== Segment start ==

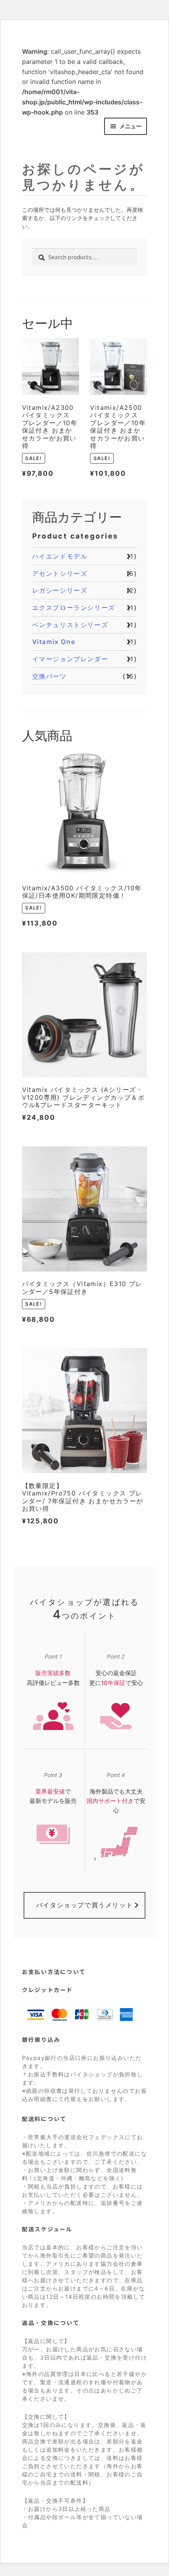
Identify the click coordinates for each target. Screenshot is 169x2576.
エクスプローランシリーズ (73, 607)
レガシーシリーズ (60, 590)
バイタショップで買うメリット (84, 1905)
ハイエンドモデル (60, 556)
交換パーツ (49, 676)
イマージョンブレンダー (70, 659)
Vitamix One (53, 642)
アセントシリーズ (60, 573)
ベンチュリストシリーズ (70, 625)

== Segment end ==

§ **Activity**: Pictures aside, the material must be written out word for word.

§ **The completed task**:
Identify the click coordinates for each target. Screenshot is 169x2576.
エクスプローランシリーズ (73, 607)
レガシーシリーズ (60, 590)
バイタショップで買うメリット (84, 1905)
ハイエンドモデル (60, 556)
交換パーツ (49, 676)
イマージョンブレンダー (70, 659)
Vitamix One (53, 642)
アセントシリーズ (60, 573)
ベンチュリストシリーズ (70, 625)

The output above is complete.